Lockdown
- Author: Peter May
- Language: English
- Genre: Thriller
- Published: 2020
- Publisher: Quercus
- Publication date: 2 April 2020 (e-book) 30 April 2020 (paperback)
- Publication place: United Kingdom
- Media type: Print (paperback), e-book
- ISBN: 978-1-52941-168-3

= Lockdown (novel) =

2020 mystery thriller by Peter May

Lockdown is a 2020 mystery thriller by Scottish crime writer Peter May, set against the background of a deadly influenza pandemic. He wrote it in 2005, but it was rejected for publication as unrealistic. It was published in April 2020, during the COVID-19 pandemic and its resulting lockdowns.

== Plot summary ==
Five months into an influenza pandemic that kills 80% of those affected, London is in lockdown. The city is under military control, a strict curfew is in force and there is extensive public surveillance. Among those who have died from the virus are the prime minister and members of his family.

Detective Inspector Jack MacNeil is ordered to investigate the discovery of fresh human bones found at a building site in Lambeth. A thumbprint on a London Underground ticket found at the scene takes him along a chain of clues, eventually leading to an empty house in Wandsworth. At every step of the way, he is surreptitiously followed by a sociopathic killer who calls himself Pinkie (after the antihero of Graham Greene's novel, Brighton Rock). Pinkie has been hired by a shadowy "Mr. Smith" to keep watch on the police investigation and to ensure the bones don't lead them anywhere. Pinkie kills two witnesses to prevent them from giving information to MacNeil.

Meanwhile, Dr. Amy Wu, a forensic scientist who is in a relationship with MacNeil, determines that the remains are probably those of a girl of about ten years of age, of East Asian origin, and with a harelip. She takes the bones back to her flat to do a facial reconstruction from the skull.

At the house in Wandsworth, a neighbour tells MacNeil that the house was recently occupied by a couple named Smith who had a ten-year-old adopted daughter, a Chinese girl with a harelip.

Pinkie surreptitiously enters Amy's flat while she is taking a shower. Sensing the presence of the intruder, she phones MacNeil and leaves a panic-stricken voicemail message.

While preparing to break into the house in Wandsworth, MacNeil encounters Dr. Sara Castelli, an investigator with the Health Protection Agency who believes that the Chinese girl was the source of the pandemic. After MacNeil retrieves Amy's voicemail message, he and Castelli hurry to her flat, but they find it empty. An instant messaging chat window that is open on Amy's computer indicates that she has been discussing the case with her mentor, Dr. Samantha Looker. At Looker's flat, they discover that the mentor has been murdered (by Pinkie) and her chats with Amy have been hijacked by a third party, who turns out to be Mr. Smith. Using the chat window to communicate, Smith threatens to kill Amy unless MacNeil hands over whatever evidence the police have against him.

They meet at the London Eye, where Pinkie is holding Amy at gun-point in a pod at the top of the wheel. Smith is revealed to be Dr. Roger Blume, an executive of an international pharmaceutical company. Blume tells MacNeil that his company had created the virus artificially to make money from selling a vaccine.

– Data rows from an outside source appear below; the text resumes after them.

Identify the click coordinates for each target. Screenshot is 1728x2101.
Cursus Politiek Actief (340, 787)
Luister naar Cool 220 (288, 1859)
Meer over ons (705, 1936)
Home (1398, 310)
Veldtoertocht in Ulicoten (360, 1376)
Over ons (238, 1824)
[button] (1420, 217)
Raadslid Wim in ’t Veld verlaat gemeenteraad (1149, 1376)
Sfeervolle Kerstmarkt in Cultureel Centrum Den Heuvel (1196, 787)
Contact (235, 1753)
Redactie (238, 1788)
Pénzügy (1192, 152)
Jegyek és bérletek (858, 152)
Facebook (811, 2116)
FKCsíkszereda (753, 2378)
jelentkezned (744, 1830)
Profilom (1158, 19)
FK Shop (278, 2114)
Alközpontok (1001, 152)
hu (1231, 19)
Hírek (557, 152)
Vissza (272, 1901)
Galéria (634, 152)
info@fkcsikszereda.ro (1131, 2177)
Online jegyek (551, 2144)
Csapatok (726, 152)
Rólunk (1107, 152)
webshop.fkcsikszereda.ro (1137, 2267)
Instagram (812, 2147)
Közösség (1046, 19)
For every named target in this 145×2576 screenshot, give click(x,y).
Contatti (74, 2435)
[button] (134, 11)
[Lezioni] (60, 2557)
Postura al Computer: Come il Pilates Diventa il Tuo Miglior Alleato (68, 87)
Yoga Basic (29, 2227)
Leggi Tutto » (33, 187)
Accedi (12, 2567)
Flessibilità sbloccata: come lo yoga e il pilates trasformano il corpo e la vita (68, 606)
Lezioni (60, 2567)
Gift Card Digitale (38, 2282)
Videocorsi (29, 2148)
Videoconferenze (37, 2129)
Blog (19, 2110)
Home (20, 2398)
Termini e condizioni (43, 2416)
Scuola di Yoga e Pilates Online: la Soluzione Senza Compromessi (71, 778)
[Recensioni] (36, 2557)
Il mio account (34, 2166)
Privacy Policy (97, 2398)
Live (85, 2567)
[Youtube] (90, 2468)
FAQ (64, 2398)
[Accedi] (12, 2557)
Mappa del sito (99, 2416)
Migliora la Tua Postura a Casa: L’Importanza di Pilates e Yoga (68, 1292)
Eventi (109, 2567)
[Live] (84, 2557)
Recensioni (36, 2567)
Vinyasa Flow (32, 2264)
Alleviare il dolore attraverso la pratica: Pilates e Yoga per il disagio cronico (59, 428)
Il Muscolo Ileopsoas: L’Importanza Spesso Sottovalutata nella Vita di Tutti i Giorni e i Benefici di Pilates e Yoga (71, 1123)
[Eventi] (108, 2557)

The Chinese girl had been intentionally infected and the virus allowed to spread. She had been killed to suppress the evidence.

In a fit of anger, Castelli tries to shoot Blume, who escapes by climbing up the outside of the wheel toward the pod where Pinkie is holding Amy. MacNeil follows. In a final struggle, Blume gets the better of MacNeil and is about to hurl him to his death when, in a moment of remorse, Pinkie shoots Blume and helps MacNeil to safety, falling to his death as he does so.

== Background ==
May wrote Lockdown over six weeks in 2005, but it was rejected by publishers in the UK who thought that the portrayal of London under siege by a flu epidemic was unrealistic. He put the manuscript to one side and turned his attention to other projects. In 2020, when the COVID-19 pandemic was forcing countries around the world into lockdowns, a reader suggested to May that he write a novel against the background of the pandemic. May later said, "I thought about it for a minute before I realized that I've kind of already done it. I told my publisher about it and my editor just about fell out of his chair. He read the entire book overnight and the next morning he said, 'This is brilliant. We need to publish this now.'"

The book was published as a Kindle e-book on 2 April 2020 by Riverrun, a Quercus imprint. A paperback edition followed on 30 April.

On publication, May announced that the profits from the book would be donated to charities supporting health workers and other COVID-19 victims. Shortly after publication, he used part of the advance to donate six iPads to NHS Western Isles for use in its virtual visiting service.